Figure 2.

Indoxyl sulfate (IS), a metabolite of intestinal flora, induces intestinal barrier injury. (A) Caco2 cells were seeded on Millicell Hanging Cell Culture Inserts in 24-well plates and cultured for 14 days, and then treated with various concentrations of IS for 24 hours or 500 μM IS for different durations for TER determination. n=3. (B) qPCR analysis of the expression of tight junction-related genes in Caco2 cells treated with 500 μM IS for 24 hours. n=3. (C-H) Mice were intraperitoneally injected with IS (100 mg/kg) daily for 8 weeks. n = 8 per group.
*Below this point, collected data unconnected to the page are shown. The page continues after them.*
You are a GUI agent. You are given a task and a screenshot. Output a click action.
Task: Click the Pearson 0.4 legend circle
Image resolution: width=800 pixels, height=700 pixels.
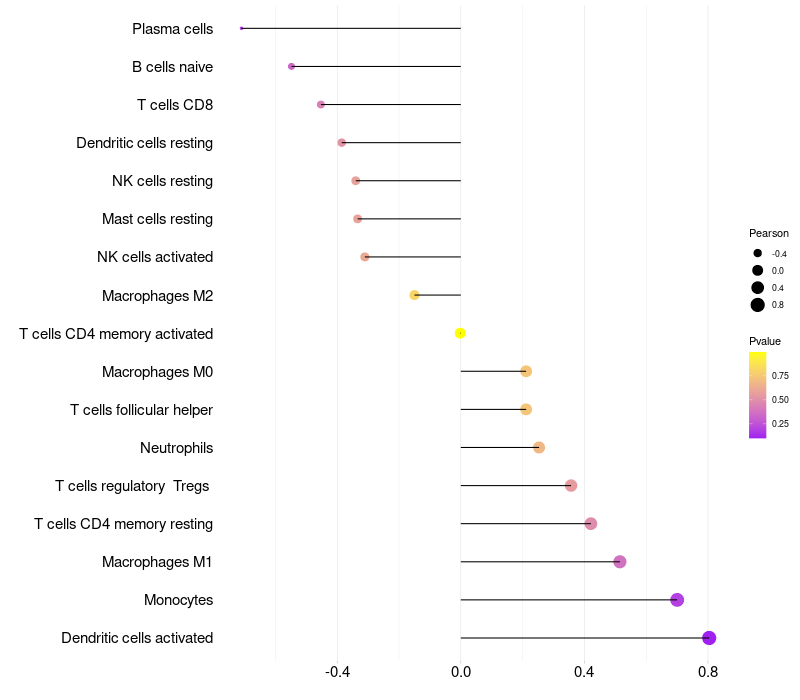pyautogui.click(x=758, y=288)
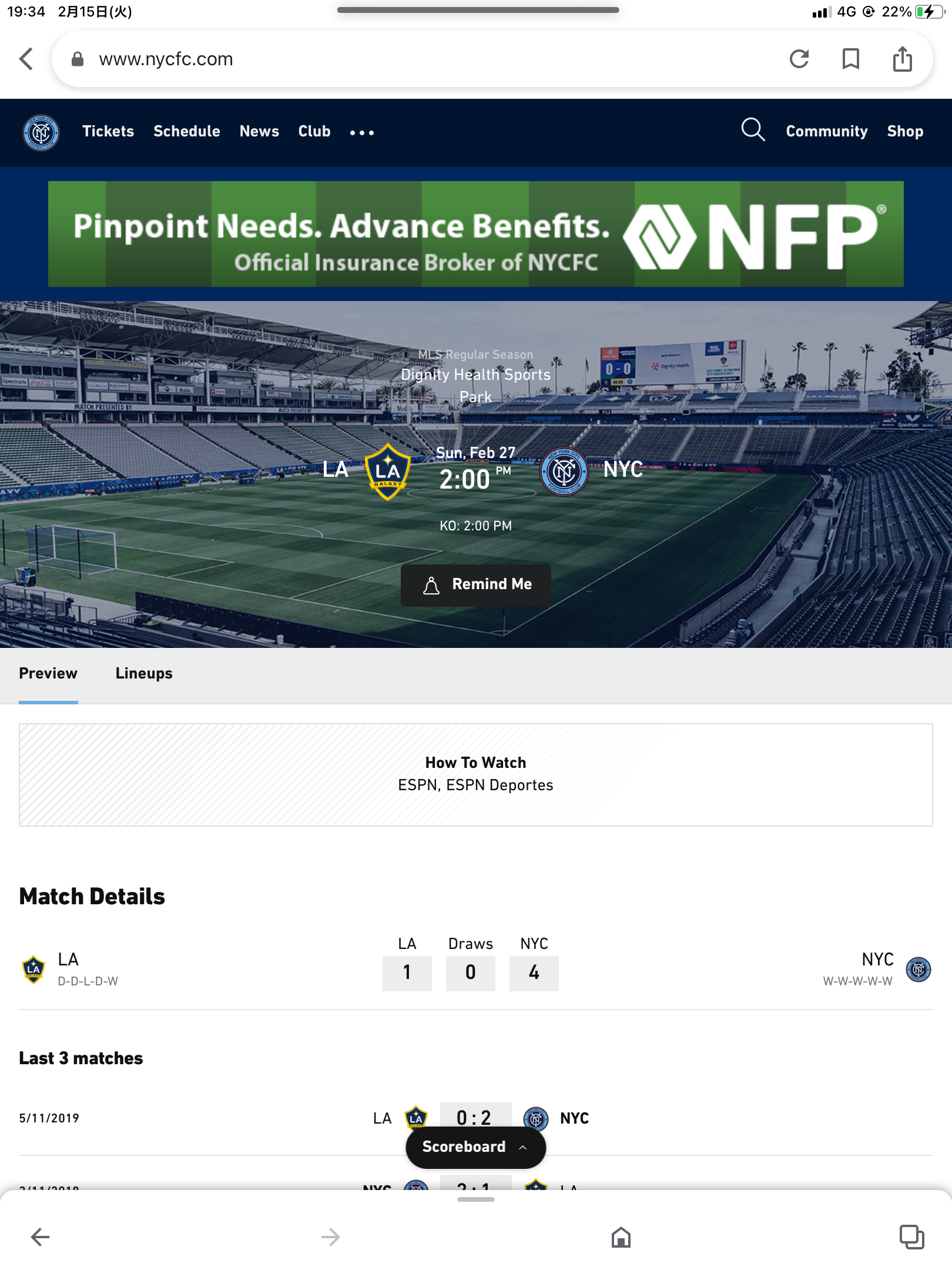952x1270 pixels.
Task: Tap the address bar URL field
Action: click(x=411, y=59)
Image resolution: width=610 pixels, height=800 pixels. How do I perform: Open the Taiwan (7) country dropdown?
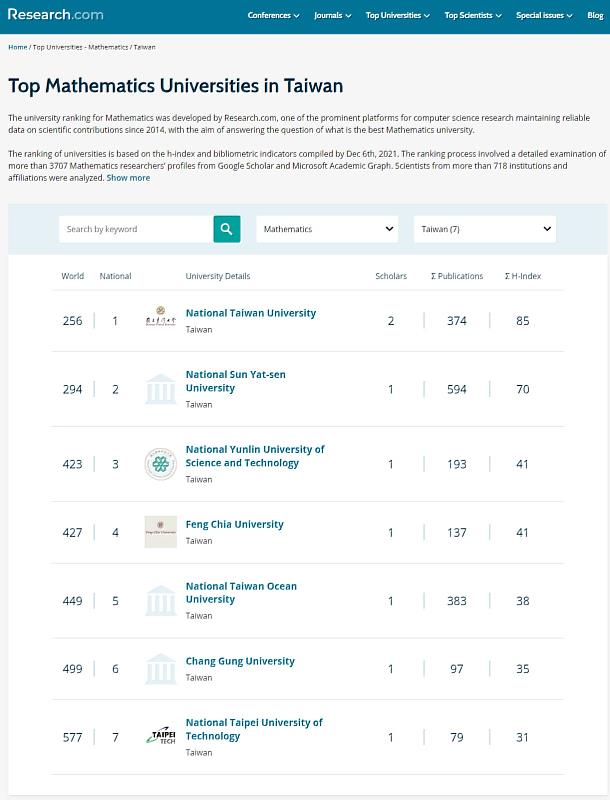[484, 229]
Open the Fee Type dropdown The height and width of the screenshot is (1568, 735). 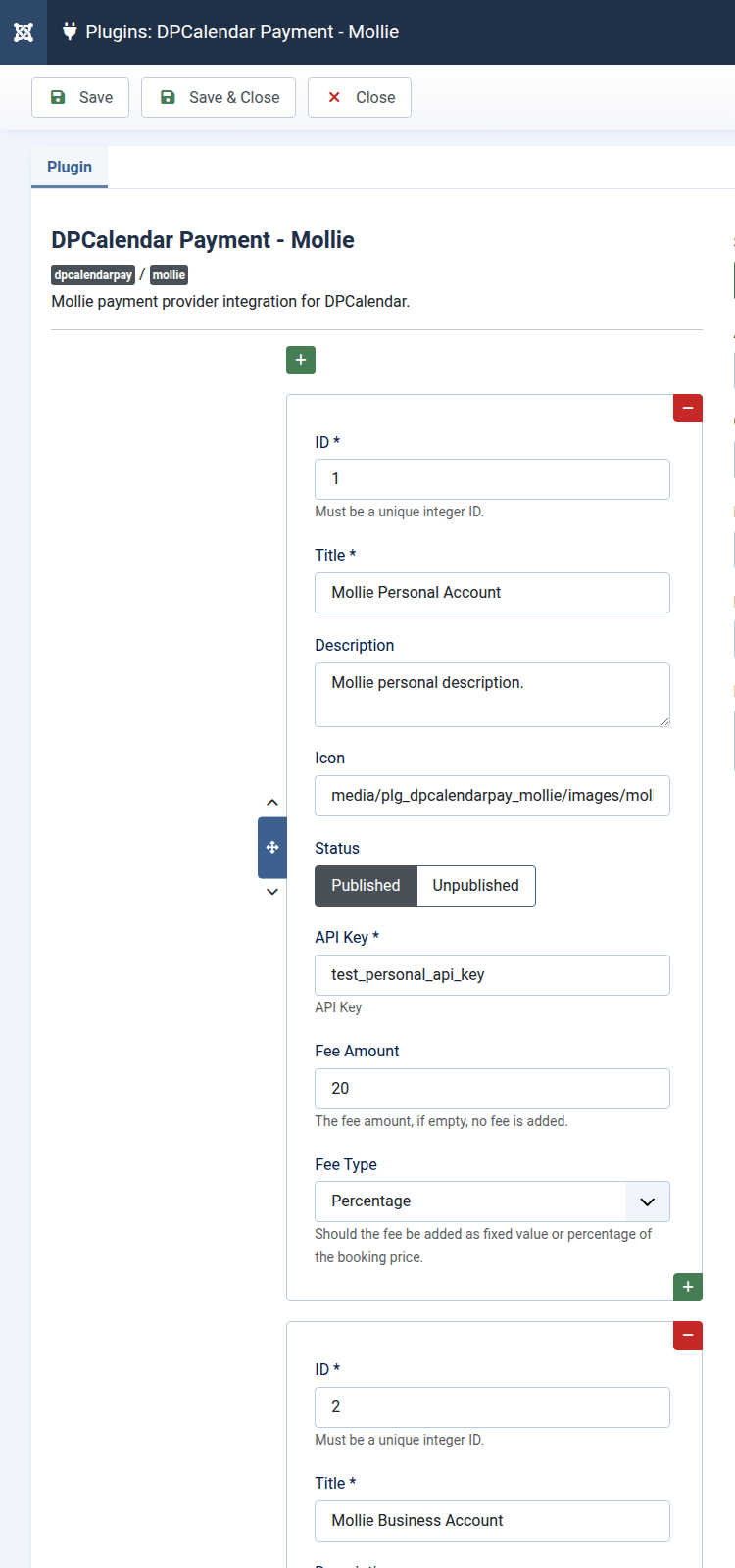point(492,1201)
HE staining (C) and macroscopic injury score (D, detailed information was shown in Table S5) of intestinal tissues from control and IS-injected mice. (E) Serum IS level was determined using HPLC. Relative intestinal permeability (F), TEM observation of tight junction (G), and qPCR analysis of tight junction-related genes (H) of intestinal tissues from mice in (C). (I) Serum level of TNF-α, IL-1β and IL-6 from mice in (C) were measured using ELISA kits. Yellow arrow indicates intestinal mucosal damage in (C) and impaired tight junction in (G). Data are shown as mean ± SEM and were analyzed by one-way ANOVA (A) or two-tailed unpaired Student's t test (B, D-F, H, I). * P<0.05, ** P<0.01, *** P<0.001.